If a line in the data holds the string "Acrobat", list it.

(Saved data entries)
..........

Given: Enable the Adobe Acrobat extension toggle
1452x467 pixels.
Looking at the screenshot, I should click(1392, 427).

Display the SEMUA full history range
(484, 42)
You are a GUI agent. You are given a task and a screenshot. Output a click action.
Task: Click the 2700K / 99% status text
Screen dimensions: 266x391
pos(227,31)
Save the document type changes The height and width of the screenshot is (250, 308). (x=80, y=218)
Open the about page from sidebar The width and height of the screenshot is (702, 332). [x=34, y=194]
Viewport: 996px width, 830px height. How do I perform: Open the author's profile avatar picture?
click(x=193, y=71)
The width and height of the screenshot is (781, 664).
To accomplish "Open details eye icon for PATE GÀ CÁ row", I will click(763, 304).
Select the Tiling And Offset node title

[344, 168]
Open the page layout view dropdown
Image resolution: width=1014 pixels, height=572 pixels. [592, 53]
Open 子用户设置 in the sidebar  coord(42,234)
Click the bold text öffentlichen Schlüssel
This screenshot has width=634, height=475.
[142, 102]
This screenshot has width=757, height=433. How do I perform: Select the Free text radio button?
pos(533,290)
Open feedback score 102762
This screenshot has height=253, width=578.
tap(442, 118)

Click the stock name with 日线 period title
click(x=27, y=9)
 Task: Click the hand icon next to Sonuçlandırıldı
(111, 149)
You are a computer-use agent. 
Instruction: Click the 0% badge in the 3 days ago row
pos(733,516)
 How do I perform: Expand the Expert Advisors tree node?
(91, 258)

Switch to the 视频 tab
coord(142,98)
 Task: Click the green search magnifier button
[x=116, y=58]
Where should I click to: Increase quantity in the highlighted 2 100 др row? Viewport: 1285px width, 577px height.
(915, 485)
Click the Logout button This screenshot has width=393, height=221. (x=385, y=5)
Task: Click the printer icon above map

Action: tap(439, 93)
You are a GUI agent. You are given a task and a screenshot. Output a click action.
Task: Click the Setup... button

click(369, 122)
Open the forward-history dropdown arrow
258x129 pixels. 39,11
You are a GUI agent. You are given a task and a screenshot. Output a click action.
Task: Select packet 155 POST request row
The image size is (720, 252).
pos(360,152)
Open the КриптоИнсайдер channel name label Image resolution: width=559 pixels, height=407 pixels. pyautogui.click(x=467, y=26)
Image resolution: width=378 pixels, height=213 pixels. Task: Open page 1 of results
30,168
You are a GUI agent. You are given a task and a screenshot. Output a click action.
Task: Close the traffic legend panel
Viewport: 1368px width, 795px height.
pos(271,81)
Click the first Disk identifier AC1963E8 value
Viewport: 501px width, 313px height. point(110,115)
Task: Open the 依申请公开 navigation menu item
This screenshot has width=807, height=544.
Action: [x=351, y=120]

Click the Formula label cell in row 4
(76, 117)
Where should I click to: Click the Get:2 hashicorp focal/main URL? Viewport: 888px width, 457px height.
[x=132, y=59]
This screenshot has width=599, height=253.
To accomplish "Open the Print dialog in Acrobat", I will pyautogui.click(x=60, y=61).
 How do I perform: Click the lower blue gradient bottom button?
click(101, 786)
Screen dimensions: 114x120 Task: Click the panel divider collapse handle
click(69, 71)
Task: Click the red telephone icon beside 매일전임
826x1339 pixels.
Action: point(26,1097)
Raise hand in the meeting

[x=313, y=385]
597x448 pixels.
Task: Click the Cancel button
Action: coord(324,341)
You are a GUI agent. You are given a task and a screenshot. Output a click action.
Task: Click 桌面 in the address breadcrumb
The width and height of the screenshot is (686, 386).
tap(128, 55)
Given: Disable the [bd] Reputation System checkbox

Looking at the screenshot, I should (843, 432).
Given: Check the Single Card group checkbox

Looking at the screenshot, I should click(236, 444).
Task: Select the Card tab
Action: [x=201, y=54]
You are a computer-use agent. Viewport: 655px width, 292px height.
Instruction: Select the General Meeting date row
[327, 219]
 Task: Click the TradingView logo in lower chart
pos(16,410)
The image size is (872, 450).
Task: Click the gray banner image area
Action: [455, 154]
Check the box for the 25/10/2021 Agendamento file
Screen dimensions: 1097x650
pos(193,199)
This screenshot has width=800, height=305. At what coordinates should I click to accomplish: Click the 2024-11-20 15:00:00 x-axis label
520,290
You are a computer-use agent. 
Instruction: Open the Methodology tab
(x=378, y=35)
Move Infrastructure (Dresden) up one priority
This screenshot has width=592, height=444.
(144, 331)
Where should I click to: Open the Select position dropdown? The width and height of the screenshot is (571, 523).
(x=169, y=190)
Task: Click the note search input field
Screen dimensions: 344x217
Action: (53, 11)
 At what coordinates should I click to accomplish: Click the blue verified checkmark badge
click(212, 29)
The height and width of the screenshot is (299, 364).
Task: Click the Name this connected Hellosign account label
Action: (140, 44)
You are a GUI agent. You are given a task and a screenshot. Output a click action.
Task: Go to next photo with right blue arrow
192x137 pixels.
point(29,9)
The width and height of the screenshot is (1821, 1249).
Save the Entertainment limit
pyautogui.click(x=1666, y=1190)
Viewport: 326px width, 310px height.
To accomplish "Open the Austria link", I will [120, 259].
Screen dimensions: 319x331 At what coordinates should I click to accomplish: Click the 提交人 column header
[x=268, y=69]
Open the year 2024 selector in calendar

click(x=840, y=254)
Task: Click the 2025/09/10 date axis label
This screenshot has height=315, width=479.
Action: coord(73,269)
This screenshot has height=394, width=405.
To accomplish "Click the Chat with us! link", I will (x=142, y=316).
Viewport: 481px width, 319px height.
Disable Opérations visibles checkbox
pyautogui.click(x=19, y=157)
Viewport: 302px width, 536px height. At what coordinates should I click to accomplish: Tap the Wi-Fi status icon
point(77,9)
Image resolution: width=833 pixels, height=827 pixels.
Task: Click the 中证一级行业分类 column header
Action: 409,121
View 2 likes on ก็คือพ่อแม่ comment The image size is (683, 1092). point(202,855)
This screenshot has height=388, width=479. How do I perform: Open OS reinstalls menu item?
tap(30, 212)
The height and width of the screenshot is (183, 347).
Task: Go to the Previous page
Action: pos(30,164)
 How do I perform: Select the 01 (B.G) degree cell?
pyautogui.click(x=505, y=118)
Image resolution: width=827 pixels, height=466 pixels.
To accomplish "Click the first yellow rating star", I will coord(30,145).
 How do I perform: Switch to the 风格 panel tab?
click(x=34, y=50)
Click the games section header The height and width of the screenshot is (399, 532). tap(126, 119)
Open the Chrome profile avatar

..........

▸ ANSWER BOX:
Given: Enable the Adobe Acrobat extension toggle
To accomplish "Open the Print dialog in Acrobat", I will pyautogui.click(x=60, y=61).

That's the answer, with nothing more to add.